Most business entities seek to grow and prosper. But, growth in an ever-changing world is a challenge. Each day, we are confronted with new opportunities, trends, desires and constraints. Those that thrive discover new ways of doing things. They transform their processes, products and services to harvest previously untapped marketplace opportunities. Importantly, they don’t do this in a void. They never lose sight of their roots – the very essence of what it is that they stand for in the minds of their customers, employees and other stakeholders. They build and reinforce a strong brand identity which forms a stable foundation for all future growth and transformation.
You may think that branding is a large company concept – an investment that you simply can’t afford. Wrong. It’s an investment that you simply can’t ignore. The marketplace in which you do business is complex. Your customers have lots of choices for the services and products that they use. Just like you, they are apt to be overwhelmed each day with e-mails, junk mail, media ads and phone solicitations. We all seek ways to cope with information overload, and to simplify the choices that we make in managing our daily business activities.
Strong brands make it easier for us to make choices – they are promises that we can depend upon when trying to get a specific job done. We don’t have to worry; we know what to expect – so the choice of a supplier for a product or service becomes a quick decision. Strong brands stay top-of-mind, and help all of us to be efficient. During these more challenging economic times, strong brands become even more valuable. Resources are tighter. Decisions seem to be more pressing. Desired results are a mandatory.
A clearly defined brand strategy becomes as a guiding framework for making the best decisions regarding what steps to take next. It serves as a filter for resource allocation, internal policy formulation, organizational cultural refinements, new product/service development and all forms of communication with the external marketplace. Importantly, a brand identity is much more than just a logo or a clever tagline. It is a promise of what your business stands for – the unique and relevant value that you provide, day in and day out. Like all promises, it’s hollow if you don’t fulfill it consistently. You must communicate your core brand message in a simple manner. Tell your prospects and customers exactly why you’re the best. Your future success will depend upon them internalizing the value that you have to offer. They must embrace it, and want it.
It’s also critical to recognize that brands have both tangible and intangible associations. Your customers and prospects have clear needs that your products and services help satisfy. This is the tangible benefit that you provide. The relationships that you build, the way in which you go about your business and the internal culture that you create for your employees – these are some of the intangible expressions of your brand. These must also be carefully managed. It’s these intangible benefits, values and personality which oftentimes sets your brand apart from all the others. This is what makes customers want to associate with you, stay loyal and over time increase their base of business. And as we all know, it’s much less expensive to keep and grow an existing customer than it is to find new customers. A strong brand identity will help you do just that.

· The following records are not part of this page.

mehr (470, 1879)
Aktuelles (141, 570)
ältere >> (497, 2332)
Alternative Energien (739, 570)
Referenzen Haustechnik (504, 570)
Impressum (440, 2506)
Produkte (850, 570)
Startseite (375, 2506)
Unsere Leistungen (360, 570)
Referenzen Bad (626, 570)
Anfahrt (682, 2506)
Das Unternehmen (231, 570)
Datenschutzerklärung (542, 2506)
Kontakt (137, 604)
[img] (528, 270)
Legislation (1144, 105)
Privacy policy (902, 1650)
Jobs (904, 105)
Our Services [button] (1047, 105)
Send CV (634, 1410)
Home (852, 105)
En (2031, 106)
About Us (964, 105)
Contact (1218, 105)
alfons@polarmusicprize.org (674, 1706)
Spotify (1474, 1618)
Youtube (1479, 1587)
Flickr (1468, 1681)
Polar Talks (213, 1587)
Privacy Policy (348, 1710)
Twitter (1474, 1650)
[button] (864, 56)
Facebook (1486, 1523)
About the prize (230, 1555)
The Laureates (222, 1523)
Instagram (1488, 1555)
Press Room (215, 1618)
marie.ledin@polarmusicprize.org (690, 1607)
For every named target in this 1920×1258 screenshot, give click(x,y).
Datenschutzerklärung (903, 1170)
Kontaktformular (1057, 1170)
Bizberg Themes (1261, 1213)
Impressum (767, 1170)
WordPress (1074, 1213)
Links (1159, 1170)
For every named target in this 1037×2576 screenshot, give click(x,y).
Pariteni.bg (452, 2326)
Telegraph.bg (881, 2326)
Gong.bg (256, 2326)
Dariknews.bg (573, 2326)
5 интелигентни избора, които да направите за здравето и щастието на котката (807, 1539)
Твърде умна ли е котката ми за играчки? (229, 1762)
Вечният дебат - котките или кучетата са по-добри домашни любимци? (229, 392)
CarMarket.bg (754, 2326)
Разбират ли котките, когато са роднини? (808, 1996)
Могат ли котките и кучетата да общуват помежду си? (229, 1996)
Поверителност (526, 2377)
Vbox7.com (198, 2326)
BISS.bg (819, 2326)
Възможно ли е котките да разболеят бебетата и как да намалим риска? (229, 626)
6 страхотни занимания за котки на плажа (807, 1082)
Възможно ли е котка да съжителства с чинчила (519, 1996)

Brand is a holistic concept, and strong brands create experiences. Centuries ago, in agrarian based civilizations, economic value was primarily derived from extracting commodities for sale. With the advent of the industrial revolution, the model changed to making goods. In the “Information Age,” the delivery of services became king. To achieve the highest potential in today’s demanding marketplace, one must transform current paradigms – get their customers to operate differently, in a way that makes them crave the unique products and services that you have to offer. This is done by staging experiences.
That’s what companies with world-class brands do. For example, the Walt Disney Company understands that an amusement park is just a collection of rides, but a theme park provides a full immersion experience – in the case of Disneyland, a “happy place” that’s full of magic. Starbucks is another example. They understand the difference between a cup of coffee and the emotional benefits associated with the relaxing and social coffee house experience. Both of these companies have brands based on staging rich experiences for which their customers pay a significant premium.
So, what you can do to create a rich brand experience for your customers? Begin by articulating what you stand for. Identify what differentiates your product and service offering, and why this is relevant to your base of prospects. Reflect on the core purpose and values that form the foundation of your enterprise. In the popular business book, Built to Last, James Collins and Jerry Porras demonstrate that the most successful companies have developed and stayed true to a bold vision. They have articulated a core purpose that is much greater than the pursuit of sheer profits. They have set their sights on seemingly unattainable objectives based on their values, designed products and services to fulfill their core purpose and “kept the course” in a consistent way. These same principles hold true for you, and form the foundation for a strong brand.
Sound good, but where to start? Begin with a clear vision. F.R.E.E. yourself from the constraints of current thinking.
- Forget the boundaries, the how-we-got-heres and the way-we’ve-always-done-its.
- Recreate the marketplace structure based on your historical strengths and core competencies.
- Envision new ways that you can meet consumer wants – see the future through the eyes of your customers.
- Engage your target audiences in this new vision, both intellectually and emotionally.
Through this process, you will begin to articulate a unique and relevant brand platform which can become the basis for thriving in today’s ever-changing world.